To which the lyrics of country artist Don Edwards come to mind: “Little partner, it’s not my freedom that they’re singin’ about.”

On that list of products defending freedom international include receipts to Saudi Arabia making up 5% of the company’s total sales in October 2018, according to businessinsider.com.

Raytheon munitions are being used in Saudia Arabi’s conflict against Yemen, which is between Houthi rebels who are backed by Iran versus government loyalists backed by a Saudi Arabia-led coalition of 10 countries. 

It’s been going on for the last four years when the Houthis with weapons and money from Iran began their attempts to overthrow Yemen’s Sunni government. 

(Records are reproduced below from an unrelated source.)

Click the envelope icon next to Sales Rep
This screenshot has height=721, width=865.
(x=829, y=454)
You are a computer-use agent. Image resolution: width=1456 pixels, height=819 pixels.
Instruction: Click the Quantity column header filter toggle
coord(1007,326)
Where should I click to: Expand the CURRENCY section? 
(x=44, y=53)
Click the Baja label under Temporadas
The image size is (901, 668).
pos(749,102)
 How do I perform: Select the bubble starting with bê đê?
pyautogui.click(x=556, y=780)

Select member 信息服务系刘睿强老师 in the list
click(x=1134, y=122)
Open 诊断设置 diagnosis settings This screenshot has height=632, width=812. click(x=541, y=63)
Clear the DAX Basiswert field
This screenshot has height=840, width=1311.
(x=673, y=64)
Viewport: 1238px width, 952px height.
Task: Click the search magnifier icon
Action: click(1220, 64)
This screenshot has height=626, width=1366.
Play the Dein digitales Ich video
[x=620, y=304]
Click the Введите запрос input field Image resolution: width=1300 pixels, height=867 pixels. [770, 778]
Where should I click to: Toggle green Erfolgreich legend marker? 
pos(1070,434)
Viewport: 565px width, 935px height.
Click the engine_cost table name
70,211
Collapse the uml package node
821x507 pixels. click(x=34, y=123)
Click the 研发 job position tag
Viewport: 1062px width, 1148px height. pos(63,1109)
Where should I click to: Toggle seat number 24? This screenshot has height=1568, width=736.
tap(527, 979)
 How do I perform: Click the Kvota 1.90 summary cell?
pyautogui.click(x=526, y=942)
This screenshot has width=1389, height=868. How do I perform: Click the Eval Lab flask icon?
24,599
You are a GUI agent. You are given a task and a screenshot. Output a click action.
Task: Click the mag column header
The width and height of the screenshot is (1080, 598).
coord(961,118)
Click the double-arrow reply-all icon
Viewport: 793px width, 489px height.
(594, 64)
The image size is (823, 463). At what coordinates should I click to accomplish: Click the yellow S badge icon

To be fair to Raytheon and the present administration, actively aiding the conflict isn’t limited solely to them, considering U.S. planes conducted 1,600 refueling missions of Saudi bombers during the Obama administration according to Vox.  

The United States is partially responsible for the misery of 24 million people in Yemen, which make up nearly 80% of the country’s population require protection and assistance. Humanitarian aid is becoming the only support for these people, according to a February United Nations report. 

Congress has been making feeble attempts at curtailing U.S. involvement in the conflict, but it appears the checks must flow.

When I look at the Houston Rockets General Manger Daryl Morey tweeting his support for the pro-democracy protests that have erupted in Hong Kong and the fallout when an American’s free speech butts heads with American’s desire to tap into that sweet sweet Chinese market.

I’m left asking what are our terms of service with capitalism?

Because it looks like free speech jeopardizes profits and capital in communist markets. And it’s looking like unrestrained capitalism is an accessory to war crimes. 

Keith loved to sing about putting the boot to those scary people overseas. Governors love to talk about defending freedom at home and abroad, but the cash must flow.  

“The global demand for our product continues to increase,” said Stephen duMont, vice president of Raytheon Missile Systems, at a Oct. 2 press conference in Phoenix. “And that’s driving hiring at an unprecedented rate of new employees into Raytheon.”

Part of that global demand is actions such as a June 28 strike in Yemen, which killed three children, according to Amnesty International.